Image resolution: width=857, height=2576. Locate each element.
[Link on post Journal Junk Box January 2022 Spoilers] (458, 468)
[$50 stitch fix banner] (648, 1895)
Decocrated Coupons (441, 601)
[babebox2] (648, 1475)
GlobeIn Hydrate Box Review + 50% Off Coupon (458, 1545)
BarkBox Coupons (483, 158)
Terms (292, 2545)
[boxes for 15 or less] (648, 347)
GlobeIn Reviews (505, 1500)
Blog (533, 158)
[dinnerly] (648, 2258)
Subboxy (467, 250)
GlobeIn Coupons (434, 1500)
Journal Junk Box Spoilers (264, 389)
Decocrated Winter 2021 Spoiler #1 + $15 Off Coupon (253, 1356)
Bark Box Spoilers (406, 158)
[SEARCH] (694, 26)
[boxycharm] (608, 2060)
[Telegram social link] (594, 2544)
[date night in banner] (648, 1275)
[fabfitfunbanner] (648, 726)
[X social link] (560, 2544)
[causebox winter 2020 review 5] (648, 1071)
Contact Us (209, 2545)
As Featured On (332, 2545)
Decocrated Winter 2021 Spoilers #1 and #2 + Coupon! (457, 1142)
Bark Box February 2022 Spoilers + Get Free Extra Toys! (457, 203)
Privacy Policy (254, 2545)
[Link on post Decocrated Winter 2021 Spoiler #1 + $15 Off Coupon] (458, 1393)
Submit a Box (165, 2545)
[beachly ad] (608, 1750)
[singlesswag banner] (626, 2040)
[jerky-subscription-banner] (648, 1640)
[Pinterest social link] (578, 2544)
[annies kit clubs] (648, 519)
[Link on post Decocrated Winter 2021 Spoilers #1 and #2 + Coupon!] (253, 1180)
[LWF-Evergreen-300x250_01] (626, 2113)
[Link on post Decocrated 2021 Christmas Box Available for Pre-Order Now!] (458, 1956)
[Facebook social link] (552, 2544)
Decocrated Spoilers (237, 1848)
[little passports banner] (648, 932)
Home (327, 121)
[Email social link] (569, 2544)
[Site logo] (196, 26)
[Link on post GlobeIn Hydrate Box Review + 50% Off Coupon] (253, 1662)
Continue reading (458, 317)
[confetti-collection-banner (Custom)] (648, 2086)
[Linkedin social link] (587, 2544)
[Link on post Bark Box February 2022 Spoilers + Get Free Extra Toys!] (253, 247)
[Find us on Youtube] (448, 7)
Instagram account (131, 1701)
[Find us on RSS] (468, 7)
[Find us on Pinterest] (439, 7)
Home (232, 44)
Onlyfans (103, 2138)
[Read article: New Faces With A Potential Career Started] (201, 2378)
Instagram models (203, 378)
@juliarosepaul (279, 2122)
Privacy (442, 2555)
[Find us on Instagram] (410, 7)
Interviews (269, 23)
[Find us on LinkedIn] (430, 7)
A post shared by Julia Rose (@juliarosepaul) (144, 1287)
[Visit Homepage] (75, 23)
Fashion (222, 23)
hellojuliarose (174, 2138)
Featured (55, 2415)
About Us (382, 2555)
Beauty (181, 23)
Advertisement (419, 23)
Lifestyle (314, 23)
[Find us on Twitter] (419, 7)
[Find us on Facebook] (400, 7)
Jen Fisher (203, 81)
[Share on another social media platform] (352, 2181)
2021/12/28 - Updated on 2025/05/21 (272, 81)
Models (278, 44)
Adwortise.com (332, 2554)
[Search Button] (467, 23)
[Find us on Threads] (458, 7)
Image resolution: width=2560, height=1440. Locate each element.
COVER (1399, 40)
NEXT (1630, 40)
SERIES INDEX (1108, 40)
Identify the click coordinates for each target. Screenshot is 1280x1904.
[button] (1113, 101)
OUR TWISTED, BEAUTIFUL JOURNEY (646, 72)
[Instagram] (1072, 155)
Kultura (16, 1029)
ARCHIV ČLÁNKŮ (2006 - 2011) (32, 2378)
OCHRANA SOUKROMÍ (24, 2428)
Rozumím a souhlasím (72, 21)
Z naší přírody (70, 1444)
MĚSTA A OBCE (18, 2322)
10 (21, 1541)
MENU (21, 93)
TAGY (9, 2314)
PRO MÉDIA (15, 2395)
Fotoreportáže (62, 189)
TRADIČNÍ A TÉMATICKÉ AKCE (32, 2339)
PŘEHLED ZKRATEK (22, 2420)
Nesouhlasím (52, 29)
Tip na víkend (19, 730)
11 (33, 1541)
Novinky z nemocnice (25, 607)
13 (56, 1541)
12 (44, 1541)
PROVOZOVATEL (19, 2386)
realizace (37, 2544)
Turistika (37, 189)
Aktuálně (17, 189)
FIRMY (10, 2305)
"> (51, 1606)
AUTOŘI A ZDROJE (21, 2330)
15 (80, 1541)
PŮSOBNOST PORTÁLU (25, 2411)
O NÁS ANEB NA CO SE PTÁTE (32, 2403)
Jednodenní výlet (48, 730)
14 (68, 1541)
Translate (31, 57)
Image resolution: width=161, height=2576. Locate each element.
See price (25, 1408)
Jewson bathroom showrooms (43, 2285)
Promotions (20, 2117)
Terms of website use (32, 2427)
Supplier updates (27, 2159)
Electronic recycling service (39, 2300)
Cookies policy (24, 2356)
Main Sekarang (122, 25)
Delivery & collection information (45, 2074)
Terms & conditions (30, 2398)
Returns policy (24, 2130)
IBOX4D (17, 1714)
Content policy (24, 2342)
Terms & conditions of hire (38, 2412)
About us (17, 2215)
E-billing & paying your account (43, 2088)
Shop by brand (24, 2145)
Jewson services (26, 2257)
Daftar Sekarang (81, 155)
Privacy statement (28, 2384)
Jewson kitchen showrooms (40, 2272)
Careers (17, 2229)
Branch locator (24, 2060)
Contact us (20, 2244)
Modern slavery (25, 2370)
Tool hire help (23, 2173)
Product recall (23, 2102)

- - - - - - -

**Brief**
The line above containing "About Us (382, 2555)", the line containing "14 (68, 1541)", and every line between them are to be transcribed exactly; no other line is wanted.

**Written answer**
About Us (382, 2555)
Beauty (181, 23)
Advertisement (419, 23)
Lifestyle (314, 23)
[Find us on Twitter] (419, 7)
[Find us on Facebook] (400, 7)
Jen Fisher (203, 81)
[Share on another social media platform] (352, 2181)
2021/12/28 - Updated on 2025/05/21 (272, 81)
Models (278, 44)
Adwortise.com (332, 2554)
[Search Button] (467, 23)
[Find us on Threads] (458, 7)
Image resolution: width=2560, height=1440. Locate each element.
COVER (1399, 40)
NEXT (1630, 40)
SERIES INDEX (1108, 40)
Identify the click coordinates for each target. Screenshot is 1280x1904.
[button] (1113, 101)
OUR TWISTED, BEAUTIFUL JOURNEY (646, 72)
[Instagram] (1072, 155)
Kultura (16, 1029)
ARCHIV ČLÁNKŮ (2006 - 2011) (32, 2378)
OCHRANA SOUKROMÍ (24, 2428)
Rozumím a souhlasím (72, 21)
Z naší přírody (70, 1444)
MĚSTA A OBCE (18, 2322)
10 (21, 1541)
MENU (21, 93)
TAGY (9, 2314)
PRO MÉDIA (15, 2395)
Fotoreportáže (62, 189)
TRADIČNÍ A TÉMATICKÉ AKCE (32, 2339)
PŘEHLED ZKRATEK (22, 2420)
Nesouhlasím (52, 29)
Tip na víkend (19, 730)
11 (33, 1541)
Novinky z nemocnice (25, 607)
13 (56, 1541)
12 (44, 1541)
PROVOZOVATEL (19, 2386)
realizace (37, 2544)
Turistika (37, 189)
Aktuálně (17, 189)
FIRMY (10, 2305)
"> (51, 1606)
AUTOŘI A ZDROJE (21, 2330)
15 (80, 1541)
PŮSOBNOST PORTÁLU (25, 2411)
O NÁS ANEB NA CO SE PTÁTE (32, 2403)
Jednodenní výlet (48, 730)
14 (68, 1541)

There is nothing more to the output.